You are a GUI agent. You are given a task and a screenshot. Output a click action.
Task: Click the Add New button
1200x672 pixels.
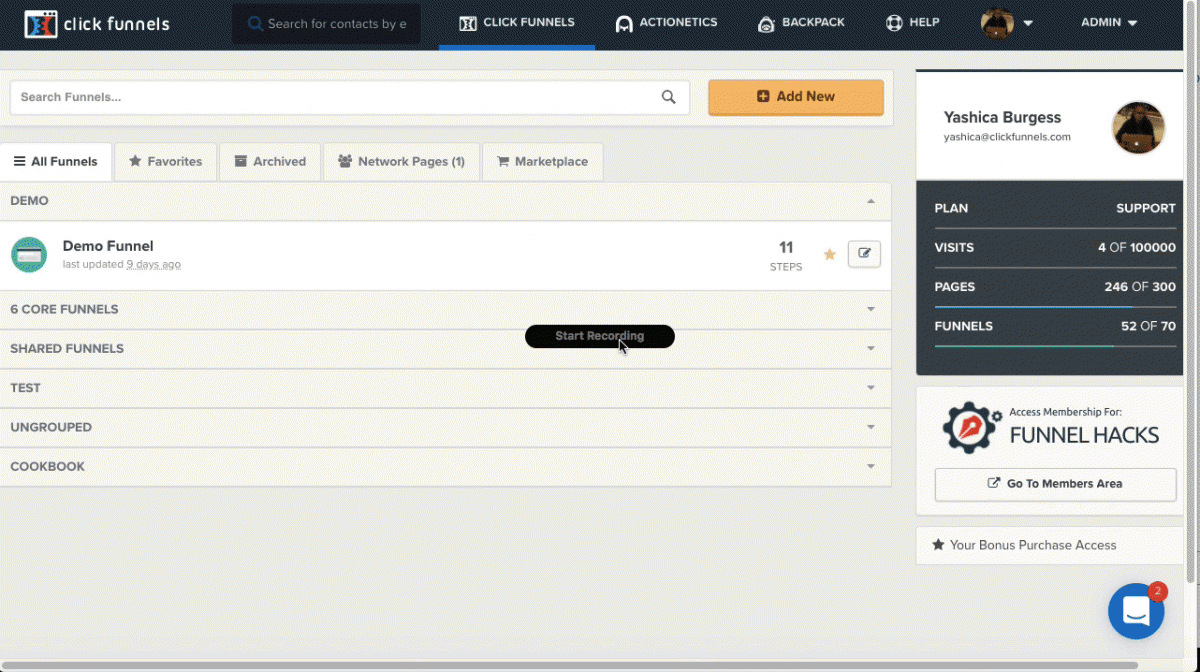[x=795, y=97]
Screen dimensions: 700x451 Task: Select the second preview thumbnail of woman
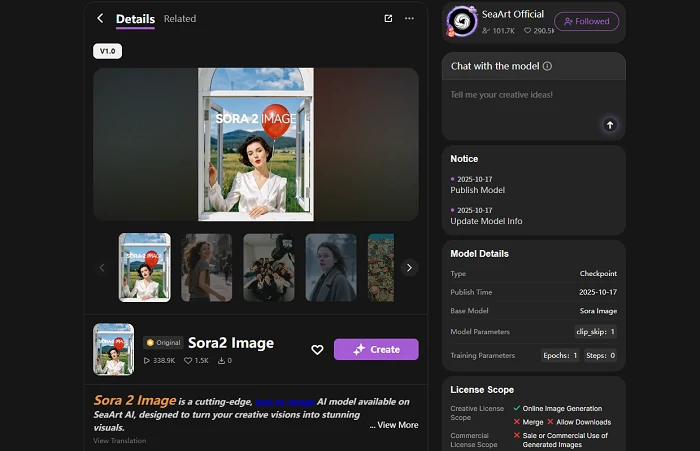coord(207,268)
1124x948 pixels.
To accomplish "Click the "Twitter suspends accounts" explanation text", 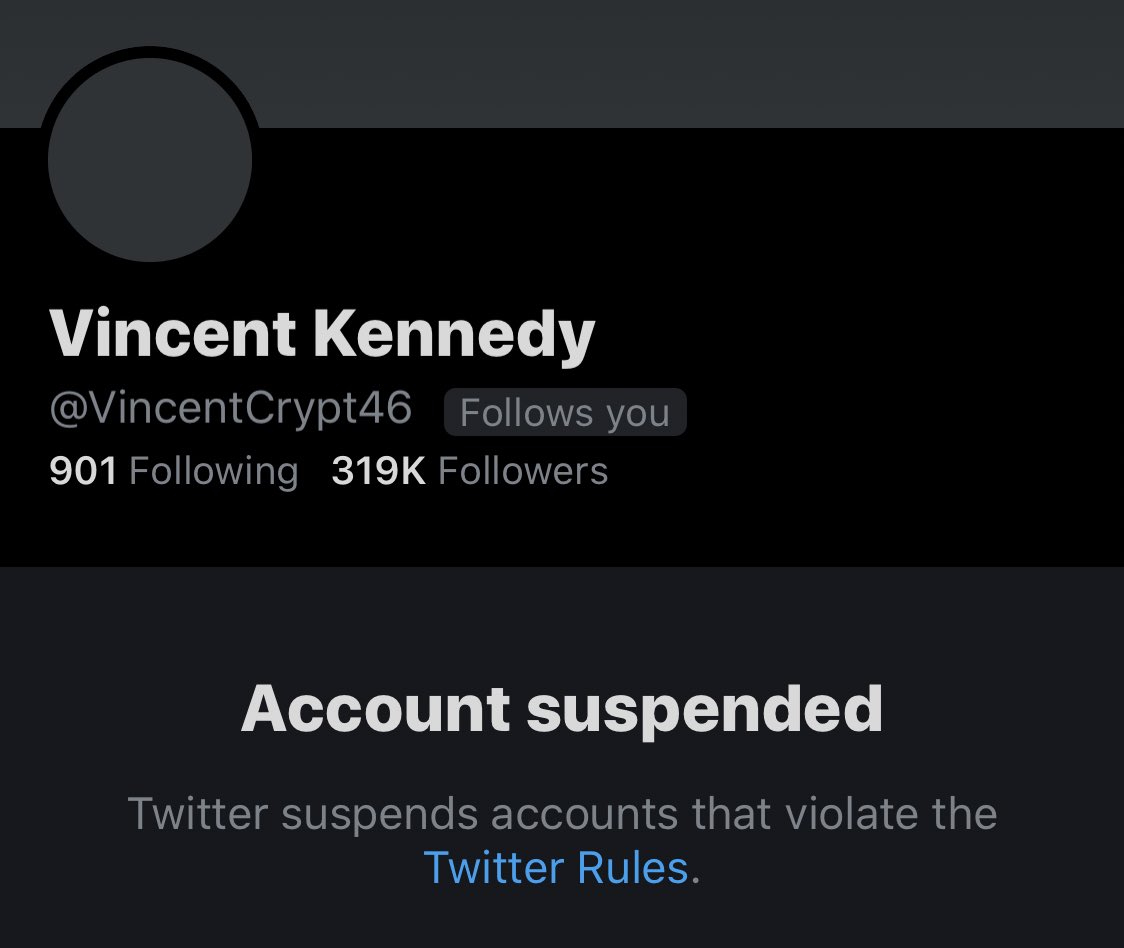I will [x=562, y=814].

| Work required |
Start with the first line of the records above and end with the line containing "1124x948 pixels.". Output those lines exactly, pictures excluded.

| Your response |
You are a GUI agent. You are given a task and a screenshot. Output a click action.
Task: Click the Add New button
1200x672 pixels.
[x=795, y=97]
Screen dimensions: 700x451 Task: Select the second preview thumbnail of woman
coord(207,268)
1124x948 pixels.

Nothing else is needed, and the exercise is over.